> [TASKS]
- 1) In the letter on radical potentialism, restate the paragraph beginning "Here “the stronger form of radical potentialism”" more briefly, keeping its main facts.
- 2) According to the letter on radical potentialism, what did Skolem take his view to entail?
- 3) Write out the passage of the letter on radical potentialism starting with "Let start with" and going on through "form is untenable.".

Re: Paper and slides on indefiniteness of CH

Dear Sy,

I think I now have a much better grip on the picture you are working with. This letter is an attempt to sum thing up — both mathematical and philosophical — and express my misgivings, in what I hope you will take to be a light-hearted and friendly manner.

Let start with your radical potentialism. To set the stage let me recap.

In my letter on Oct. 26 I carefully laid out the varieties of potentialism and actualism and asked which version you held. You answered on Oct. 26 and I was pretty sure that I understood. But I wanted to be sure so I asked for confirmation. You confirmed that in your P.S. (of a letter on a different topic) on Oct. 26:

PS: In answer to an earlier question, I am indeed naturally inclined to think in terms of the stronger form of radical potentialism. Indeed I do think that, as with height actualism, there are arguments to suggest that the weaker form of radical potentialism without the stronger form is untenable.

Here “the stronger form of radical potentialism” was the one I explicitly asked for confirmation on. To be clear: You endorse the strong form of radical potentialism according to which for every transitive model of ZFC there is an actual extension (meaning an actual lengthening and/or thickening) in which that model is actually seen to be countable.

So, on this view, everything is ultimately (and actually) countable. Thus, on this view, we actually live in the hyperuniverse, the space of countable transitive models of ZFC. That’s all there is. That’s our world.

This is very close to Skolem’s view. He took it to entail that set theory had evaporated, which is why I used that phrase. But you do not. Why? Because one can still do set theory in this limited world. How?

> [RECORD SET]
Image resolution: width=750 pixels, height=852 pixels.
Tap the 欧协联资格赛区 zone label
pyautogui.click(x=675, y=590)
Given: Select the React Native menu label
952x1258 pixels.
* * *
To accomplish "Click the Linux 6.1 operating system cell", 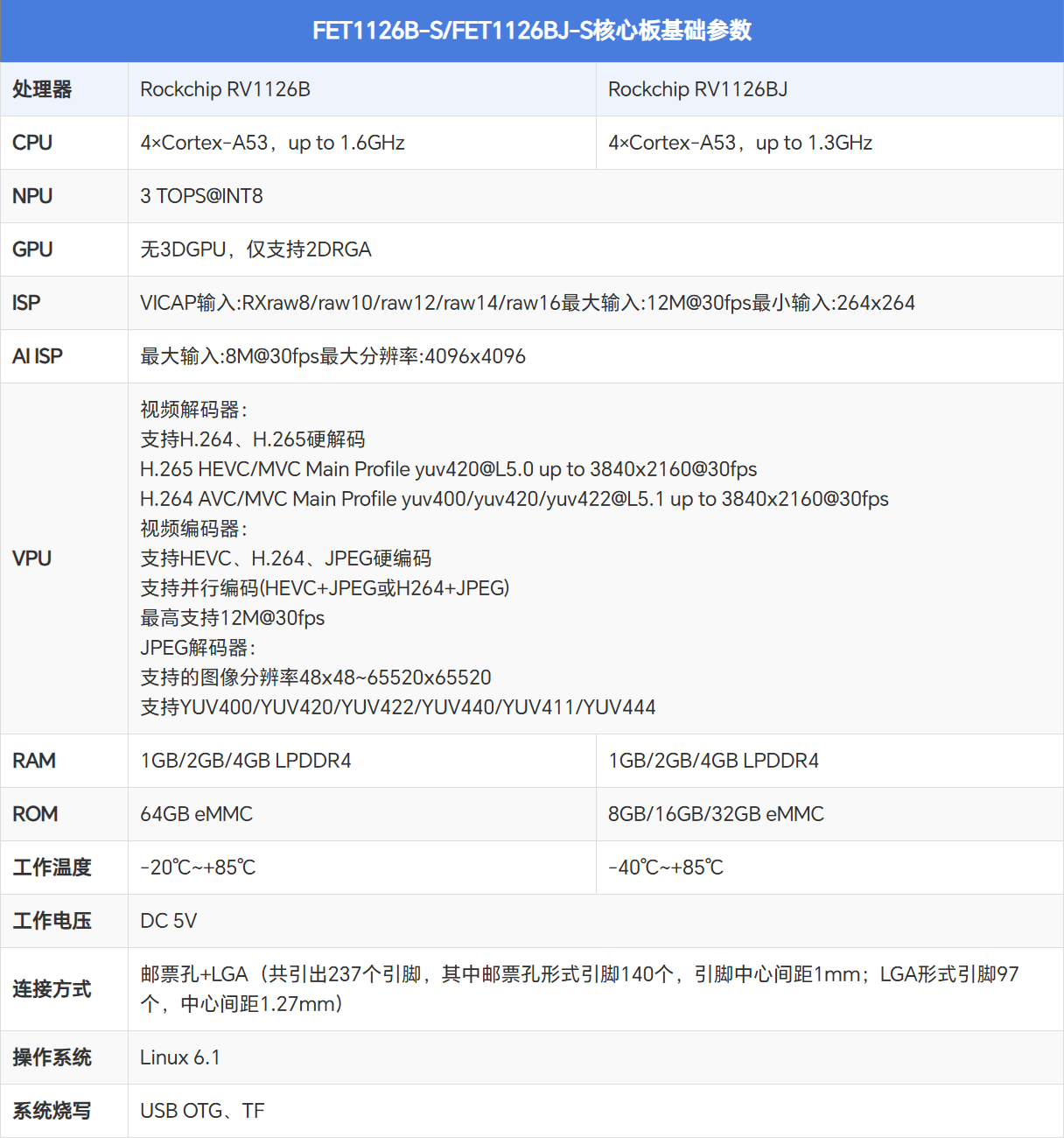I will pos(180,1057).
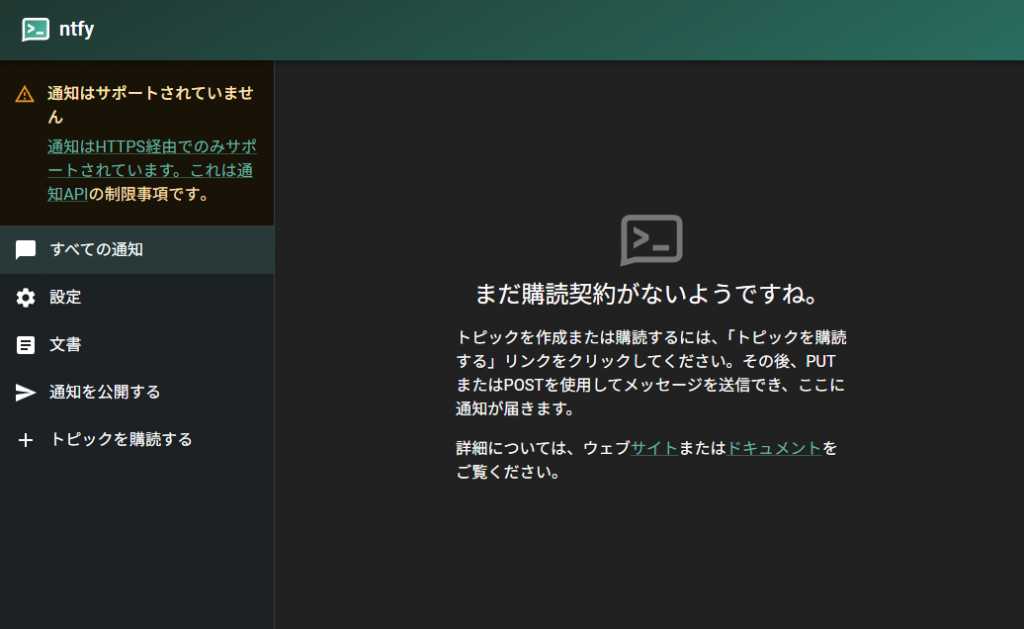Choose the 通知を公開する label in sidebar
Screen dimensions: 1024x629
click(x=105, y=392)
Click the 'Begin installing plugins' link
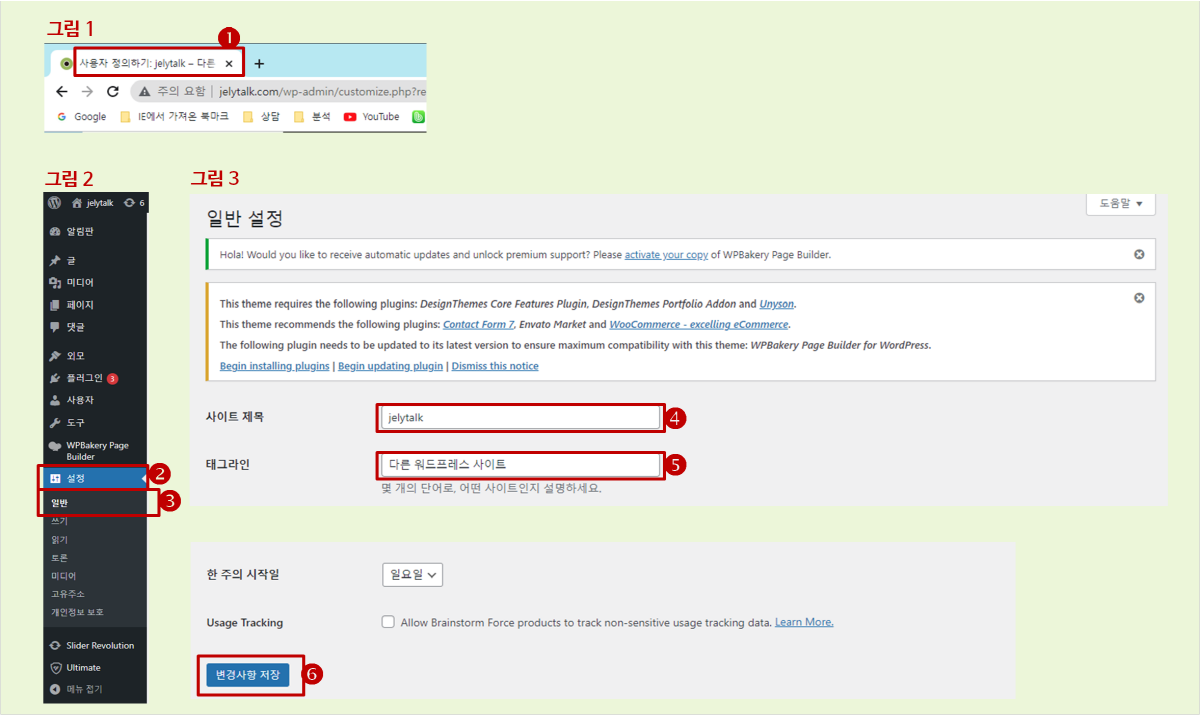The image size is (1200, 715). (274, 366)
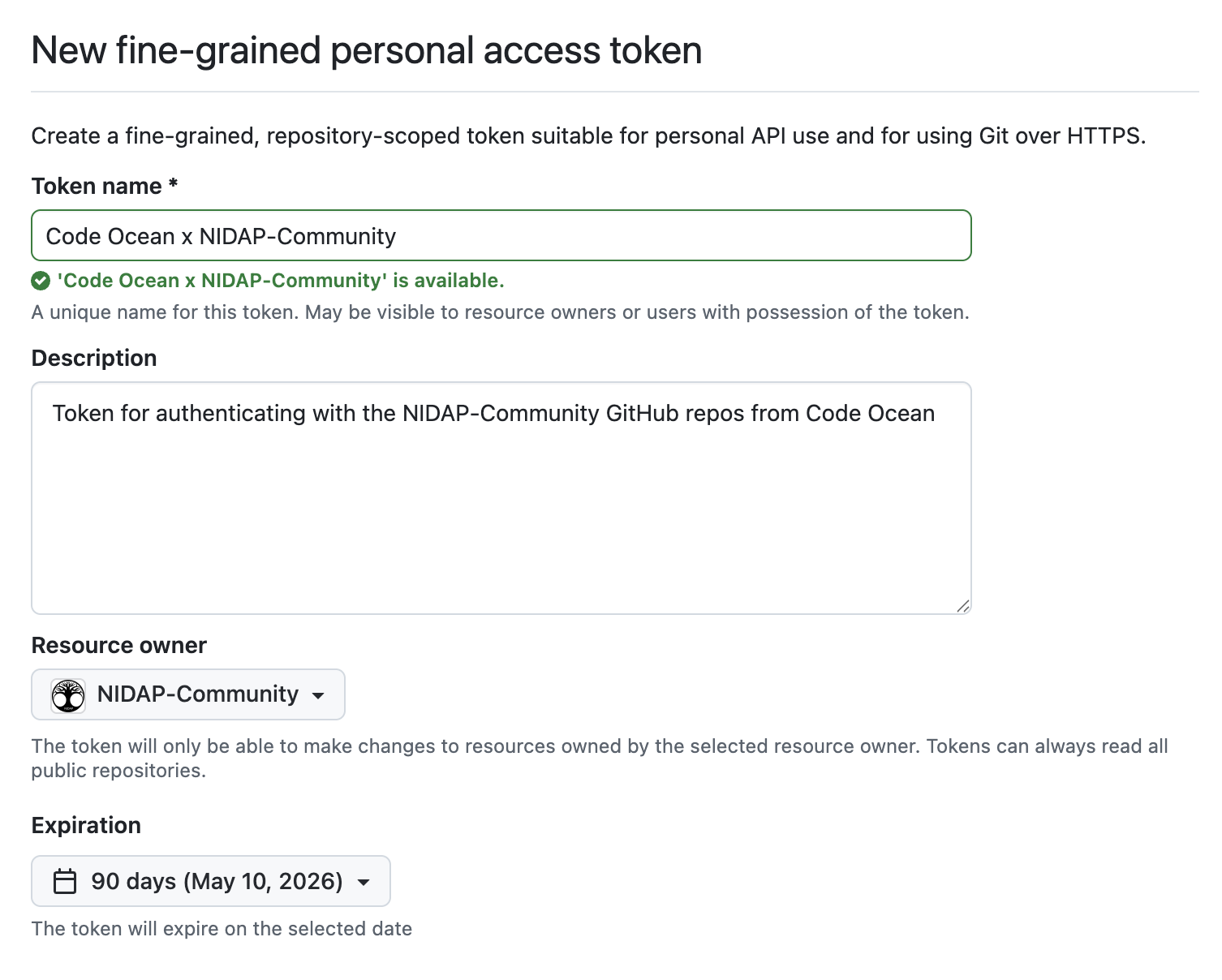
==
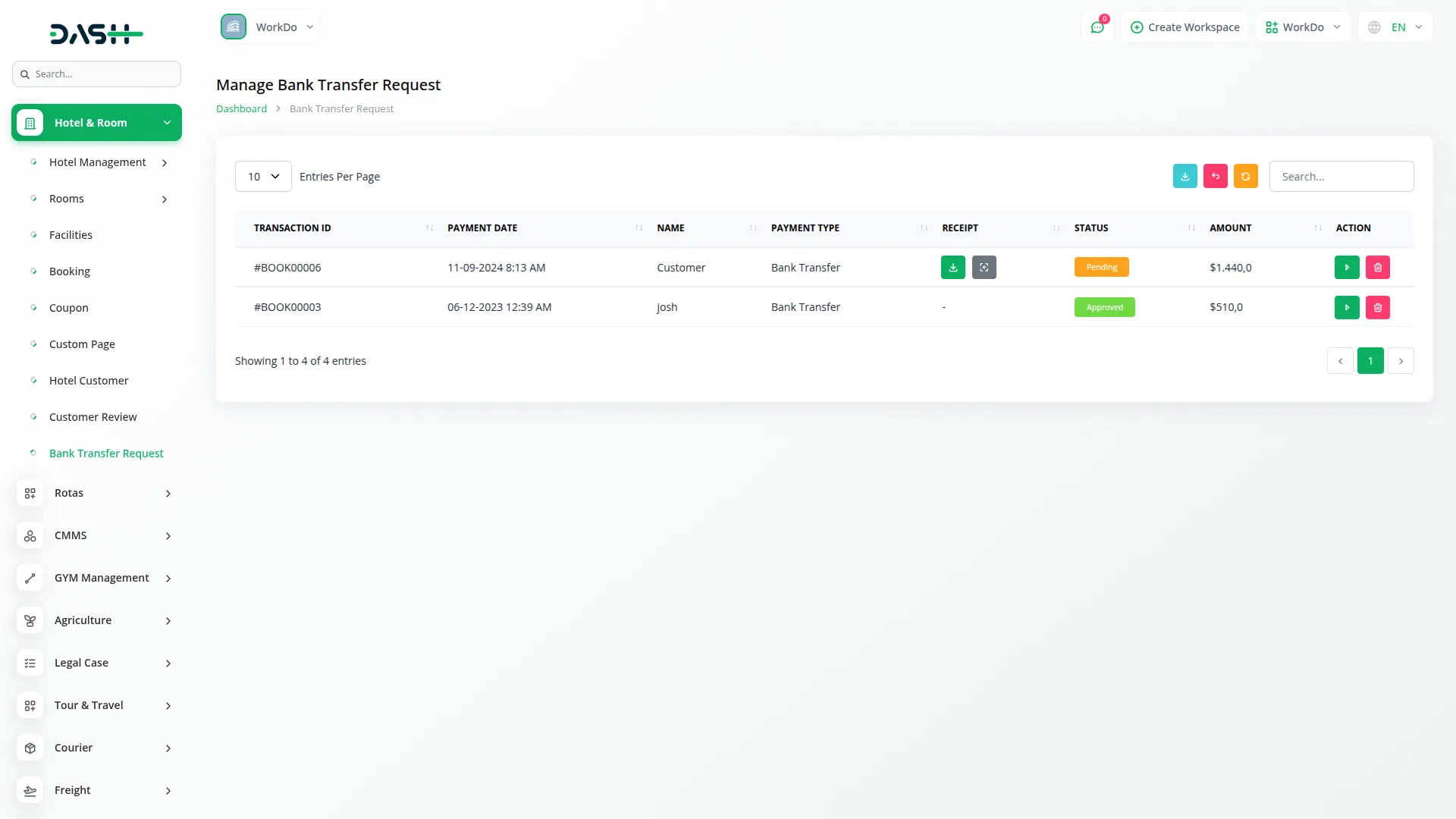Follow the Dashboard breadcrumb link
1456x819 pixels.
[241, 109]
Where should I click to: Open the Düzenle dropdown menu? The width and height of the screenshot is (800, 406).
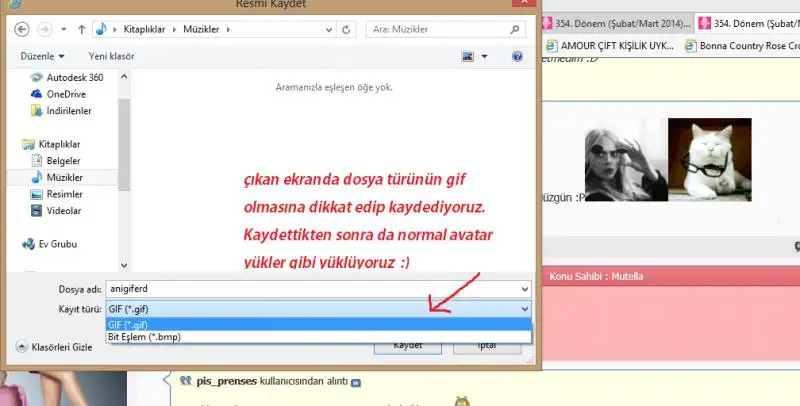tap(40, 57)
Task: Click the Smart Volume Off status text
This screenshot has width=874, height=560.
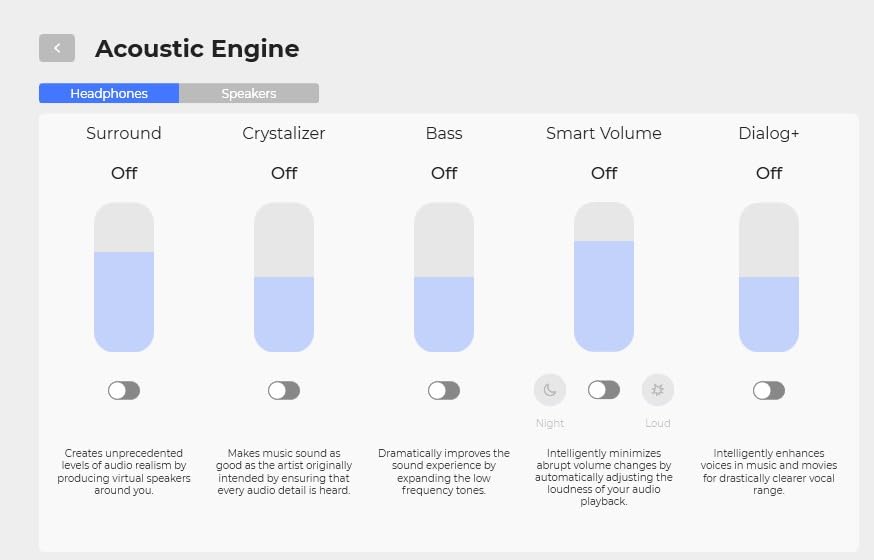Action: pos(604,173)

> [EXPECTED ANSWERS]
- 1) The writer had explicitly asked for confirmation about the stronger form of radical potentialism. Sy endorses it. On this form, every transitive model of ZFC has an actual extension (an actual lengthening and/or thickening) in which that model is actually seen to be countable.

- 2) He took it to entail that set theory had evaporated.

- 3)
Let start with your radical potentialism. To set the stage let me recap.

In my letter on Oct. 26 I carefully laid out the varieties of potentialism and actualism and asked which version you held. You answered on Oct. 26 and I was pretty sure that I understood. But I wanted to be sure so I asked for confirmation. You confirmed that in your P.S. (of a letter on a different topic) on Oct. 26:

PS: In answer to an earlier question, I am indeed naturally inclined to think in terms of the stronger form of radical potentialism. Indeed I do think that, as with height actualism, there are arguments to suggest that the weaker form of radical potentialism without the stronger form is untenable.